Ford Earnings: Pro Continues to Impress While EV Costs Are Contained
Ford raised its free cash flow guidance and expects to lower costs; the stock remains undervalued.
Key Morningstar Metrics for Ford Motor
- Fair Value Estimate: $19.00
- Morningstar Rating: 4 stars
- Morningstar Economic Moat Rating: None
- Morningstar Uncertainty Rating: High
What We Thought of Ford Motor’s Earnings
Ford Motor’s F stock rose by over 2% during after-hours trading on April 24 after the firm reported adjusted first-quarter diluted earnings per share of $0.49, down 22.2% year over year but beating the $0.42 LSEG consensus. Ford raised its free cash flow guidance to a midpoint of $7 billion from $6.5 billion on lower capital expenditure as it delays electric vehicle capacity increases.
Management kept full-year total company adjusted EBIT guidance of $10 billion-$12 billion, but it said results are tracking to the higher end of that range—a considerable improvement from 2023′s $10.4 billion, but still down slightly excluding the $1.7 billion impact of the UAW strike. Segment level guidance is unchanged, and Ford still expects to lower costs by $2 billion on less spending in freight, materials, and engineering. We maintain our fair value estimate of $19 per share.

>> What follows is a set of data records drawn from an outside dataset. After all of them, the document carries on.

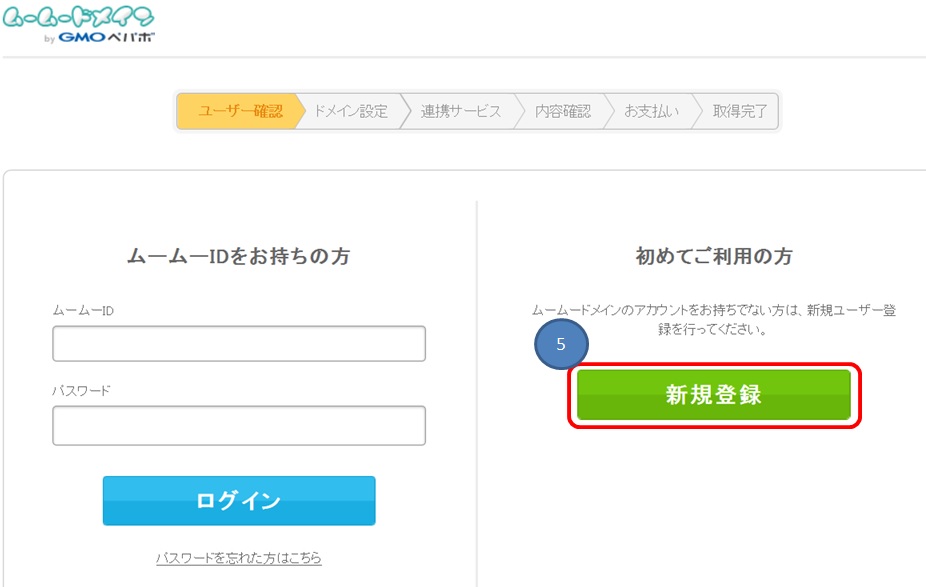
Task: Click the パスワード field label
Action: pos(81,391)
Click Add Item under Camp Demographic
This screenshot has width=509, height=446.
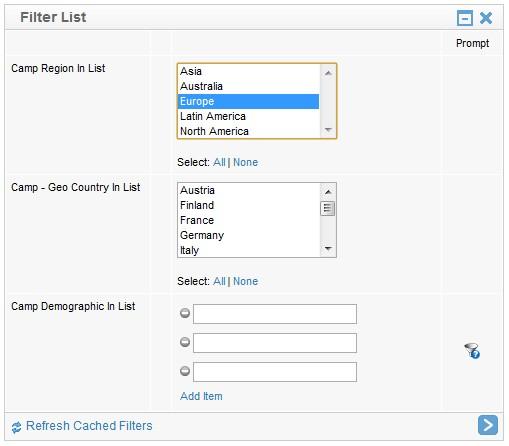pos(201,396)
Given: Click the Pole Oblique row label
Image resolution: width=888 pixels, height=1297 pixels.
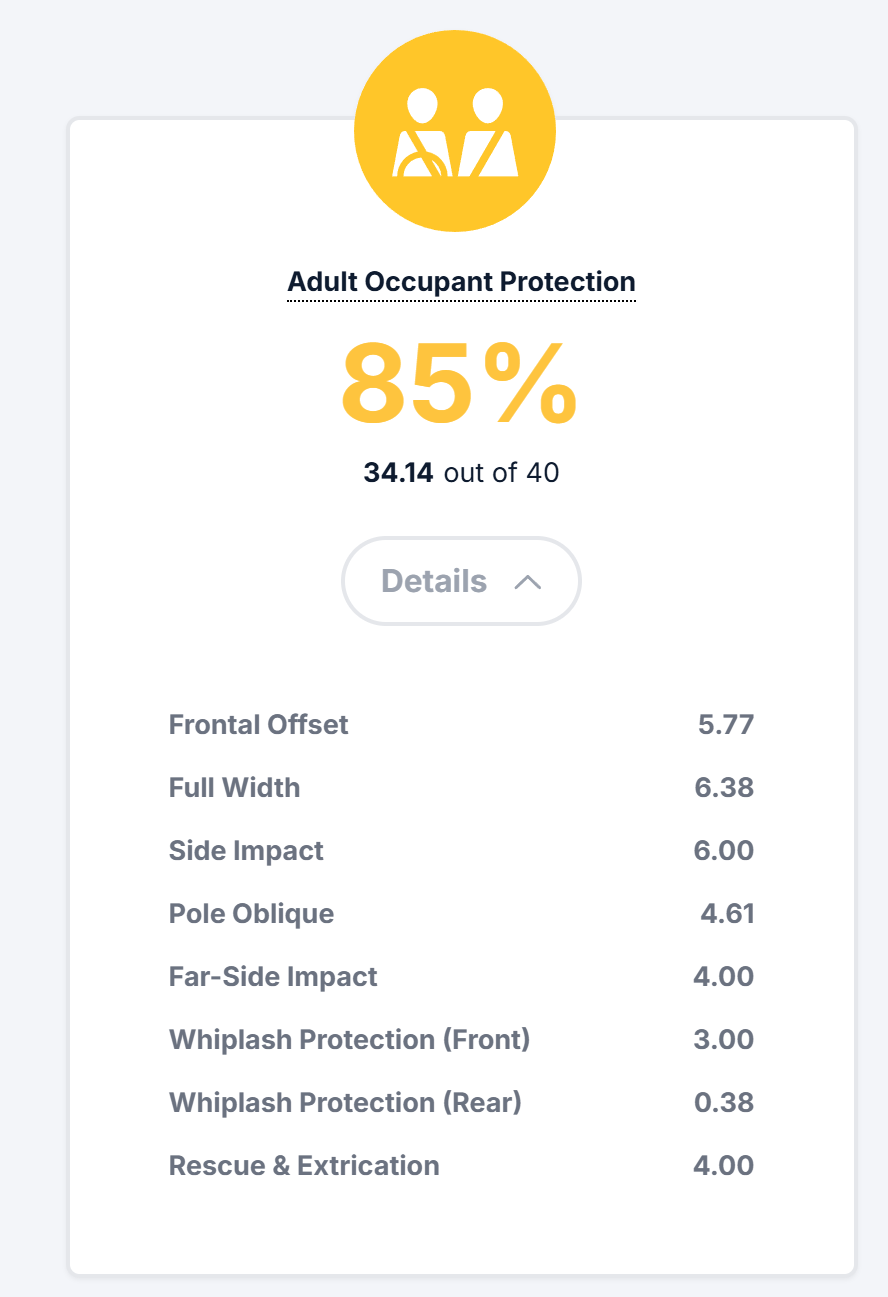Looking at the screenshot, I should click(x=251, y=913).
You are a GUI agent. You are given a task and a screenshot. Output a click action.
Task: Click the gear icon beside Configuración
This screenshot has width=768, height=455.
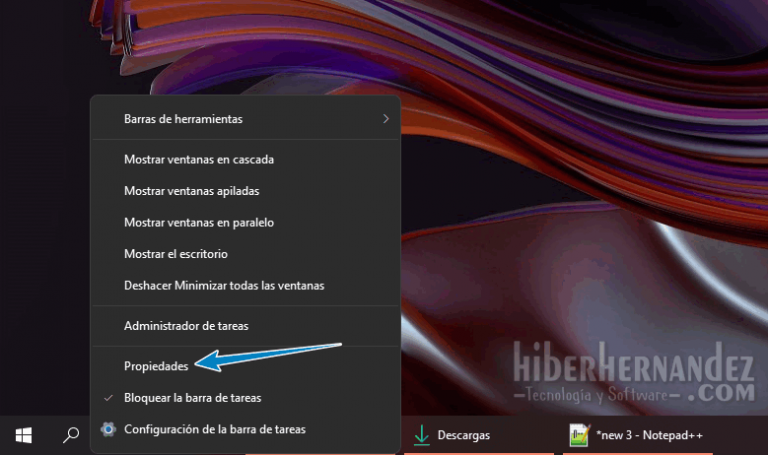(x=109, y=429)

Total company adjusted EBIT fell 18.2%, with unfavorable variances of about $1.7 billion in the Ford Blue combustion segment and $600 million in the Model e electric vehicle segment to blame. The Model e lost $1.3 billion (nearly double the prior year’s quarter) on pricing headwinds, but segment costs were flat. Blue’s mix suffered from 60,000 F-150 pickups being held for quality reasons, but these vehicles will be wholesaled in the second quarter.
The star was again the Ford Pro commercial vehicle segment, which is asset-light and had a $2.5 billion tailwind from volume, mix, and pricing offsetting $1.1 billion higher investment costs. Segment EBIT more than doubled to $3 billion from $1.3 billion on a margin of 16.7%, up 640 basis points. Pro’s revenue rose 36% to $18 billion on the new Super Duty and Transit van sales, as well as more software and service growth. Pro now has 13% of its EBIT from software and physical services, and it targets at least 20% in a few years. Software subscriptions rose 43% to over 560,000 commercial customers.